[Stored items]
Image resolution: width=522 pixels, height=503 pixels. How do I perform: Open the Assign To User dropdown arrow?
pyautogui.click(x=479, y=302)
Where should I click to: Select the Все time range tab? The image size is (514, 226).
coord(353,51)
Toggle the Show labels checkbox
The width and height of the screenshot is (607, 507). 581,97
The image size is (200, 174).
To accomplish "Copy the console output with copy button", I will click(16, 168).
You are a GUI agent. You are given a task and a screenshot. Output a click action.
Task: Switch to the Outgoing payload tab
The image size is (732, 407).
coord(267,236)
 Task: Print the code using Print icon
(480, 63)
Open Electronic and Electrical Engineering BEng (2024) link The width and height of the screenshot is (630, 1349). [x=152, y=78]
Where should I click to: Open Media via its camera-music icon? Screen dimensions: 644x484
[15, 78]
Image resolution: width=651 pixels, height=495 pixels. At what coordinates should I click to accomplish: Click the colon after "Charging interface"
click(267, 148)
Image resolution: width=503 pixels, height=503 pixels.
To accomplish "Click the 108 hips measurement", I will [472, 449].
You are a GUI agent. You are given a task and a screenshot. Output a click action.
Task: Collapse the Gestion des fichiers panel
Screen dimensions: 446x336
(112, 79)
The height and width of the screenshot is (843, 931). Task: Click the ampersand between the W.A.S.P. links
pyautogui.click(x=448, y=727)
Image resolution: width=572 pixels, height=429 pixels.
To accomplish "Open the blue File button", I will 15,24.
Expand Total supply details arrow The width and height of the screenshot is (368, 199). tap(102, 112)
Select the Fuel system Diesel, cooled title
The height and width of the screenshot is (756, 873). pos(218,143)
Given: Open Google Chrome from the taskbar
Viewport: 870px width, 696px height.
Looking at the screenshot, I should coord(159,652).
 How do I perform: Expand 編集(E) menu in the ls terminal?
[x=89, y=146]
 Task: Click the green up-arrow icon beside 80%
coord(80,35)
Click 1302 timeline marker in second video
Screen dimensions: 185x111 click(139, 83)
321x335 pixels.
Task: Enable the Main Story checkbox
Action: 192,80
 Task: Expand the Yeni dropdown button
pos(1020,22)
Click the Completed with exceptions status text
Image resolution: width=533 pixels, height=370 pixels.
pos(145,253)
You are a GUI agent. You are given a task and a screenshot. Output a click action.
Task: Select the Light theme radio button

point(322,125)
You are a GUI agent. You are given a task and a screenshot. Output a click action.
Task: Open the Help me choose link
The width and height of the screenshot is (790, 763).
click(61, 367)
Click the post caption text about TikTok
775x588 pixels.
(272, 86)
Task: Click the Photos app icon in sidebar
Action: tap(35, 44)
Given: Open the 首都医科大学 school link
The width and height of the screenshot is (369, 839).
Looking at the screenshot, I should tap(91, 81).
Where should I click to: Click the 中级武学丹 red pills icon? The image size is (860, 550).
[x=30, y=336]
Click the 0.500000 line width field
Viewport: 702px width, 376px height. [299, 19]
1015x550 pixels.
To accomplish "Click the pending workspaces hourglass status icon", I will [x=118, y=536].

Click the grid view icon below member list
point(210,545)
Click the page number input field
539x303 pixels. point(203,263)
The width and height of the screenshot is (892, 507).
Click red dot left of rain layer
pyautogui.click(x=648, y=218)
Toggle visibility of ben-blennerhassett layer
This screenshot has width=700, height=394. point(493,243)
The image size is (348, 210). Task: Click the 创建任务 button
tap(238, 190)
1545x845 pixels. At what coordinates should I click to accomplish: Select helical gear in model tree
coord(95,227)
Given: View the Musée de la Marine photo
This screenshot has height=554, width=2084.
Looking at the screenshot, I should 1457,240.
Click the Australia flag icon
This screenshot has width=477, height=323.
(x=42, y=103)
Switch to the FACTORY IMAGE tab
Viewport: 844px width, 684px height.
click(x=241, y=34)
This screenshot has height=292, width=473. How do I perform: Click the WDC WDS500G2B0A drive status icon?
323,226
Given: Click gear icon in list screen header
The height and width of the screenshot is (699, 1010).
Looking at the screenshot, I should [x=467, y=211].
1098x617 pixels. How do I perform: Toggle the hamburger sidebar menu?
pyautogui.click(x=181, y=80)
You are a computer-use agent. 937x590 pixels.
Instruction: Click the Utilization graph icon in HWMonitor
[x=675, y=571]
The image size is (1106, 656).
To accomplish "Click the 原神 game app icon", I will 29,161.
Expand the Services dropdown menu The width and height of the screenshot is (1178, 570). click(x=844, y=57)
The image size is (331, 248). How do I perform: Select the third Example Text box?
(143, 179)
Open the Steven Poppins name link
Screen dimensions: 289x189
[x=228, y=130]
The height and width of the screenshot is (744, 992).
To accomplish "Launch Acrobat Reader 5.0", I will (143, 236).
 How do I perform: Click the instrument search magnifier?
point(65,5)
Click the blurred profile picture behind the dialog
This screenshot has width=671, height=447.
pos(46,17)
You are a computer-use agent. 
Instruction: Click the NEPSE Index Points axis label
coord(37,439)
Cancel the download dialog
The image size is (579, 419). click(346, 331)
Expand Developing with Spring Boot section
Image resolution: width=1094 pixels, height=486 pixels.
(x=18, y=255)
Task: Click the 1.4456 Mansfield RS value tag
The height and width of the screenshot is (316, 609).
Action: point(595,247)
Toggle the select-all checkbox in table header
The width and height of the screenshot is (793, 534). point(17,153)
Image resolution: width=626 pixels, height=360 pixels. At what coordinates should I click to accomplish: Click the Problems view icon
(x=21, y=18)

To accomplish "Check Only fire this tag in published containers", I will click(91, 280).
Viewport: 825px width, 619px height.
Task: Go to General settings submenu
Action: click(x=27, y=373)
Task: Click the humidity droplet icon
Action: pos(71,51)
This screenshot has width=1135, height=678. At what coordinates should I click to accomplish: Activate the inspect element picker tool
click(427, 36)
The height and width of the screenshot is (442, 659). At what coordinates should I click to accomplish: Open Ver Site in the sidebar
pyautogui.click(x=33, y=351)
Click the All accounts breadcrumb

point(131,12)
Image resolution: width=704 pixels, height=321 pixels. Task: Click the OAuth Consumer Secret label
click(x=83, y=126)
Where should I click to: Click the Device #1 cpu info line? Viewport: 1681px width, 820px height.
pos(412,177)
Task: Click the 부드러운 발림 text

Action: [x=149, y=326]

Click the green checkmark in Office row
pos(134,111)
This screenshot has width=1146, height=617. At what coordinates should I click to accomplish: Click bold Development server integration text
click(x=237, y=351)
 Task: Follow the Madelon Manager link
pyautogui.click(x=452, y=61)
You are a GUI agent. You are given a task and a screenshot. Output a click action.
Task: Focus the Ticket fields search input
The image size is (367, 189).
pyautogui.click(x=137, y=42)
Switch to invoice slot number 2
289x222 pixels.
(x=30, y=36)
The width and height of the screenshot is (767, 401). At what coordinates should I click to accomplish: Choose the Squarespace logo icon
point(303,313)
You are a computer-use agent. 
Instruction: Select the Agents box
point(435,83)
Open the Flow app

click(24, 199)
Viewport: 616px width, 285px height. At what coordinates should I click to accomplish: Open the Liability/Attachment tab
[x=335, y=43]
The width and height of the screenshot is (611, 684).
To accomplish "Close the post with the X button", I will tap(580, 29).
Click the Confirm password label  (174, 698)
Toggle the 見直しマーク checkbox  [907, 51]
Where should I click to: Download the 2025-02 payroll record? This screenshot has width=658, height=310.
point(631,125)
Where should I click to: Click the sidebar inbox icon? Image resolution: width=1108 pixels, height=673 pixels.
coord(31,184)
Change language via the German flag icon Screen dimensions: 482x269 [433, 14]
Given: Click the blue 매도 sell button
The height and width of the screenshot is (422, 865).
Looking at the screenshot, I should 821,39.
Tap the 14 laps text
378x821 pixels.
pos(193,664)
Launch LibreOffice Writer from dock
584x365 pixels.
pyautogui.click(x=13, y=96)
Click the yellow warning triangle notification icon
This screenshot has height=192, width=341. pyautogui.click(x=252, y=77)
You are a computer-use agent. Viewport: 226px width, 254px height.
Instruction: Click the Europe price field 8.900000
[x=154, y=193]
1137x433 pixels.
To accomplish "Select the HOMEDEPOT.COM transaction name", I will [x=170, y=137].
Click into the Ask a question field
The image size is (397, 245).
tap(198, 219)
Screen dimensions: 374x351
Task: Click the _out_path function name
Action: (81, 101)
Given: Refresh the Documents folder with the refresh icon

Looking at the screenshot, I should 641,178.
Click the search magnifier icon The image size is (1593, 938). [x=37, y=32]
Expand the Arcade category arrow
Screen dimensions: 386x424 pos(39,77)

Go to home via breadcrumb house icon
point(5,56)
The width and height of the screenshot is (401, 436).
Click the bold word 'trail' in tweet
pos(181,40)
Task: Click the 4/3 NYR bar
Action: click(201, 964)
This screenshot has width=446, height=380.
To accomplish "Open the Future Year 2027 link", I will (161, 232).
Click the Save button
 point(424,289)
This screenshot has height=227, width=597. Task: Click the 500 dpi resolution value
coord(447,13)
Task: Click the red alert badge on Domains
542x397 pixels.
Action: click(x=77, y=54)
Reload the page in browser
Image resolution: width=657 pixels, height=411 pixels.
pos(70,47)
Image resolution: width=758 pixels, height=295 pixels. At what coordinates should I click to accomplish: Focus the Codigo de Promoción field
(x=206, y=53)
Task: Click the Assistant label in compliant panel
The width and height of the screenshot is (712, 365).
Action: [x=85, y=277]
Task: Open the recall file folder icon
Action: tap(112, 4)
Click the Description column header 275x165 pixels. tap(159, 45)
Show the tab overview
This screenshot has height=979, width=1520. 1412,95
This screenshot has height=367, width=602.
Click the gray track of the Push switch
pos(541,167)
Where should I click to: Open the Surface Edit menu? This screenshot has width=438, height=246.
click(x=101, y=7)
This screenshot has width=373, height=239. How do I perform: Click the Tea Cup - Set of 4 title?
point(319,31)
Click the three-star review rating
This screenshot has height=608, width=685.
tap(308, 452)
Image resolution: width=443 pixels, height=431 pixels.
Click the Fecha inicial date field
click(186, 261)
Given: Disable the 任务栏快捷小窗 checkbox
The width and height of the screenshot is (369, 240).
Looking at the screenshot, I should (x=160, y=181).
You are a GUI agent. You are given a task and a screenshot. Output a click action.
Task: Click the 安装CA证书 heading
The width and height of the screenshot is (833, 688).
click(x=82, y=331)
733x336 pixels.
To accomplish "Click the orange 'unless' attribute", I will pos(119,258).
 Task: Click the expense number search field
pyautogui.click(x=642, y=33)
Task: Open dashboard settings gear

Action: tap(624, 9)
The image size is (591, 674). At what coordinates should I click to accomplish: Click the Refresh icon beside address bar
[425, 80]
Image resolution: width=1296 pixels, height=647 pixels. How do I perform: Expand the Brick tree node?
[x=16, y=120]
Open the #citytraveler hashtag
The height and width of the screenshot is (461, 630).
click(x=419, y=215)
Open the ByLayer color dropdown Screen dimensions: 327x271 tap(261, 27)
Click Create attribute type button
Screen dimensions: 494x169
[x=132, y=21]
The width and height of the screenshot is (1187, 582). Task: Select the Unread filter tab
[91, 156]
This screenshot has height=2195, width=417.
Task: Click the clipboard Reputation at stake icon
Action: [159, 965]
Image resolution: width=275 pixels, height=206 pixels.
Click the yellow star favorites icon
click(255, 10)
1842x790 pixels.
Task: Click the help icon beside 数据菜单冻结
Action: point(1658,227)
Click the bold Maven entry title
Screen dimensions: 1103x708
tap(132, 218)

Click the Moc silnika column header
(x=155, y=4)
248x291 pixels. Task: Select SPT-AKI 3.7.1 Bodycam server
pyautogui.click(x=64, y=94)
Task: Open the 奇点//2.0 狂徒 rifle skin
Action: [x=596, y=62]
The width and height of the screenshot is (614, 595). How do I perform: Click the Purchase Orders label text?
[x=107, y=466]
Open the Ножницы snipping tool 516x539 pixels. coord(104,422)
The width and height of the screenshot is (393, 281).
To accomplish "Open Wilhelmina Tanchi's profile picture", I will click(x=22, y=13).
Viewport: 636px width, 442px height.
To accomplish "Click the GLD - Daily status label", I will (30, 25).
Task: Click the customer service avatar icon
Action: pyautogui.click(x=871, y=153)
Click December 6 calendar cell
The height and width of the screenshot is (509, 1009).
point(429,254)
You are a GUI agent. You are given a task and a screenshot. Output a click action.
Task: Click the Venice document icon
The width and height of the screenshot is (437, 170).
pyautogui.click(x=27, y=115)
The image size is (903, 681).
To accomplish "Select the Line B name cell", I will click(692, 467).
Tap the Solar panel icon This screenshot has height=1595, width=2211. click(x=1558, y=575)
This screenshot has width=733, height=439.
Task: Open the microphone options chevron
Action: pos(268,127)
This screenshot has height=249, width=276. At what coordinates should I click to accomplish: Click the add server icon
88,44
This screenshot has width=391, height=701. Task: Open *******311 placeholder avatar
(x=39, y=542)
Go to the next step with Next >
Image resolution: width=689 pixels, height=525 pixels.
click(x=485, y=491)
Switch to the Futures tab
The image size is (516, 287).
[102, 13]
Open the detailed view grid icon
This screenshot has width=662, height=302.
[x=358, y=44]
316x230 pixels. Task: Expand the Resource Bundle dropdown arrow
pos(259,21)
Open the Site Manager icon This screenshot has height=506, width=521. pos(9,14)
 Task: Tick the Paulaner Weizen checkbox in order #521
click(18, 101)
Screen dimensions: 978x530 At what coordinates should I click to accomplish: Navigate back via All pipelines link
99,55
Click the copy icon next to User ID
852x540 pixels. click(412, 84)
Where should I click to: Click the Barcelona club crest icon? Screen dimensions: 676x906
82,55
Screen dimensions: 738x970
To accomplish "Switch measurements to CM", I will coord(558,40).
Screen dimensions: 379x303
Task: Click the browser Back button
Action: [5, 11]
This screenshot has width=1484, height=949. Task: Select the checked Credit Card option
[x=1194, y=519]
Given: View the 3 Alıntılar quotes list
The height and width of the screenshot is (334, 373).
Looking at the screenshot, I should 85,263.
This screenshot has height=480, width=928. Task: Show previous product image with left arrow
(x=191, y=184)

PROBLEM REQUIREMENTS
Note each line above that holds "computer", then copy all of them.

ANSWER SPACE
You are a computer-use agent. 937x590 pixels.
You are a computer-use agent. 
You are a computer-use agent. 
You are a computer-use agent. Viewport: 226px width, 254px height.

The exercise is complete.